-------- Reading passage --------

Surgeon: Pope Francis is ‘alert’ and cracking jokes after hernia operation
“Pope Francis is alert and conscious and [sends] thanks for the many messages of closeness and prayers that have reached him immediately,” Dr. Sergio Alfieri, the surgeon who carried out the operation said at a press conference at the Gemelli Hospital in Rome on the evening of June 7.
Dr. Alfieri was the head of a team of 12 doctors, including anesthetists, which conducted the operation on the 86-year-old pontiff; he was the same doctor who performed the operation on the pope on July 4, 2021. He said the pope joked with him after waking up from the anesthesia, saying, “When will we do a third one?”
Dr. Alfieri spoke to journalists soon after the pope had recovered from the three-hour operation that involved “a laparotomy and plastic surgery for the abdominal wall with prosthesis” and was carried out under a general anesthesia.
Dr. Alfieri was the head of a team of 12 doctors, including anesthetists, which conducted the operation on the 86-year-old pontiff.
He revealed that the decision to operate was taken yesterday with the pope, after Francis underwent a CAT scan at the Gemelli Hospital, but it was not urgent: “otherwise we would have operated yesterday.” He suggested that the pope wanted to have the operation now because he has a heavy program ahead of him, including World Youth Day in Lisbon in August, and he wanted to have time to recover by then.

--------

Work instructions: Proceed with the news article on Pope Francis's hernia operation, continuing it from its final sentence. The listing that comes next is separate material and has no connection to the article on Pope Francis's hernia operation.

-------- Data to examine --------

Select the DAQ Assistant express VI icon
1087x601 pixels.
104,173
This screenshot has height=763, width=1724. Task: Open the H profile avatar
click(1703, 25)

--------

Written reply:
Dr. Alfieri said they dealt with an “incisional hernia” that corresponded to scars from earlier operations that the pope had undergone in past years, not only on July 4, 2021, but also back in Argentina, where he was operated for peritonitis. He said the hernia “had caused the pope a syndrome of increasing and painful intestinal blockage over the past months.”
During the operation they discovered some “tenacious” scars or adherences from the original operations within the intestine and these had to be cleared away. The doctor said he then “proceeded to free” the pope “from these internal scars, removing all the mass that was there.” Next, he moved “to repair the hernial defect” by means of plastic on the wall of the abdomen with the assistance of a prosthetic net.
He said the operation and the general anesthesia were done “without complications” and added that “the pope reacted well to the surgical operation.”